Requirement: Continue the passage about large language models as span annotators, starting right after its final sentence.

Given passage:
Large Language Models as Span Annotators
This provides a scalable solution for researchers and practitioners needing high-quality text analysis, though it is incremental as it applies existing LLMs to a new task.
The study tackled the problem of span annotation by demonstrating that large language models (LLMs) can serve as flexible and cost-effective alternatives to human annotators, achieving inter-annotator agreement comparable to humans at a fraction of the cost across three diverse tasks.

Records provided:

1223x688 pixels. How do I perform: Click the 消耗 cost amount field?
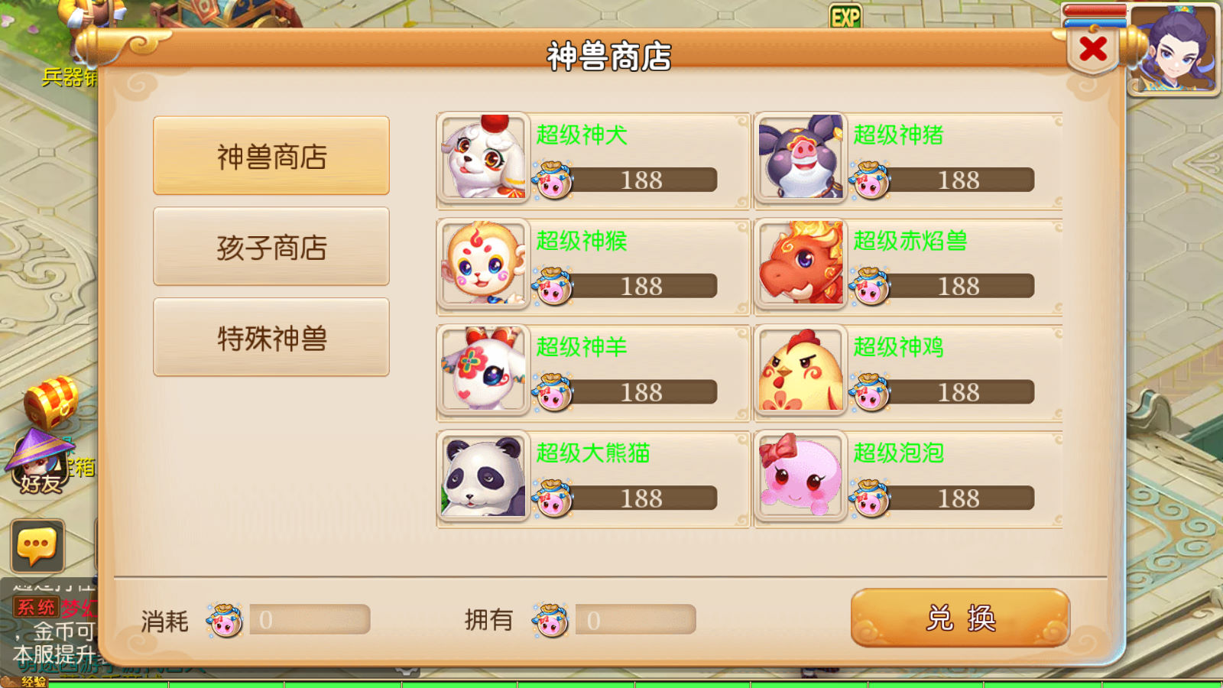point(310,620)
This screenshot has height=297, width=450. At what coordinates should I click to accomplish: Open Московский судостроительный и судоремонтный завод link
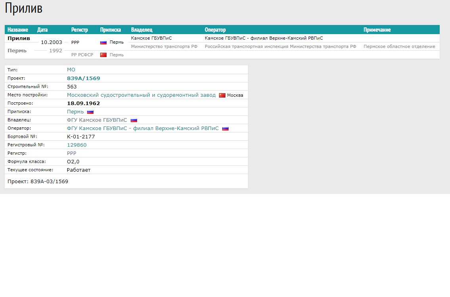pyautogui.click(x=141, y=95)
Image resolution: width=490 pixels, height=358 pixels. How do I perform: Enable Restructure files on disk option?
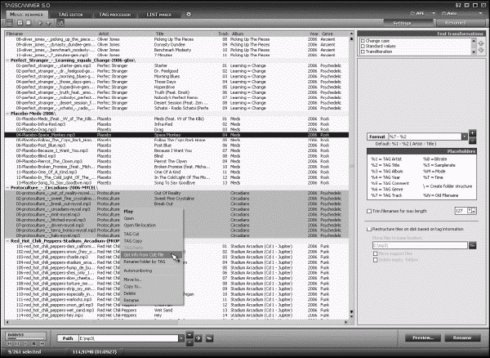tap(369, 229)
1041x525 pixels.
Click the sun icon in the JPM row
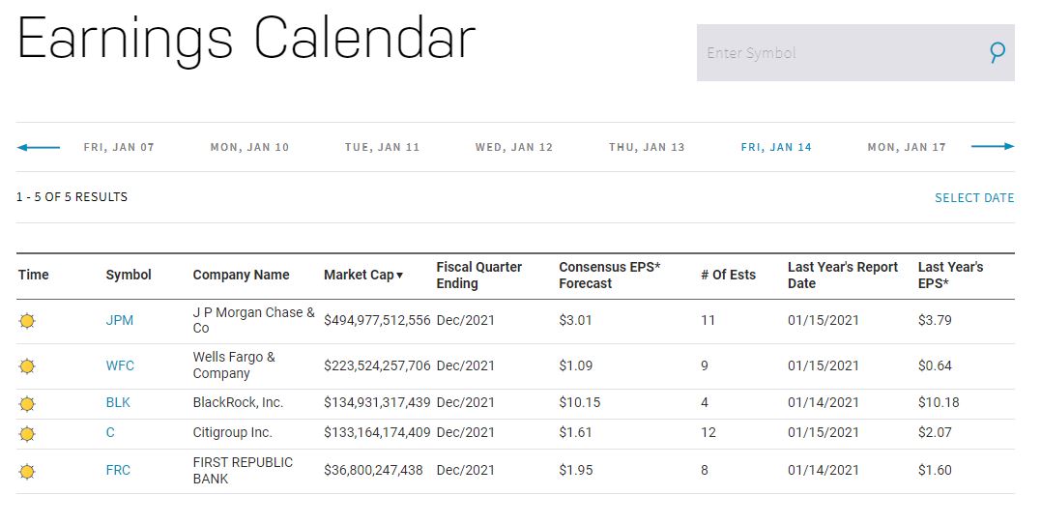27,321
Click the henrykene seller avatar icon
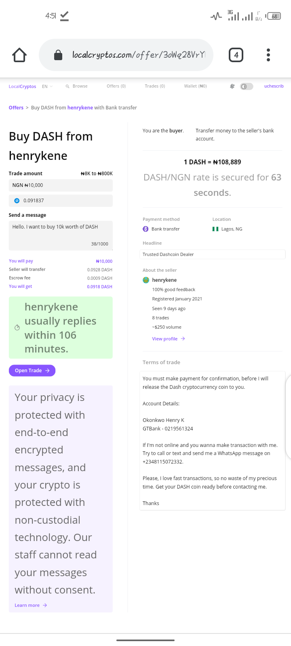 tap(146, 280)
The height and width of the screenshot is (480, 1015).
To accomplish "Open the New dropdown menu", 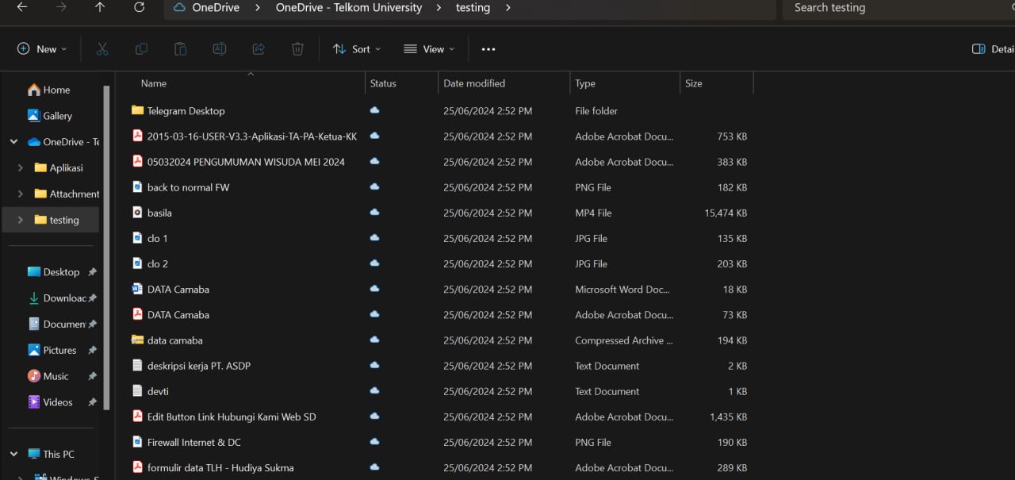I will click(x=42, y=49).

Answer space:
Span annotation is the task of localizing and classifying text spans according to custom guidelines. Annotated spans can be used to analyze and evaluate high-quality texts for which single-score metrics fail to provide actionable feedback. Until recently, span annotation was limited to human annotators or fine-tuned models. In this study, we show that large language models (LLMs) can serve as flexible and cost-effective span annotation backbones. To demonstrate their utility, we compare LLMs to skilled human annotators on three diverse span annotation tasks: evaluating data-to-text generation, identifying translation errors, and detecting propaganda techniques. We demonstrate that LLMs achieve inter-annotator agreement (IAA) comparable to human annotators at a fraction of a cost per output annotation. We also manually analyze model outputs, finding that LLMs make errors at a similar rate to human annotators. We release the dataset of more than 40k model and human annotations for further research.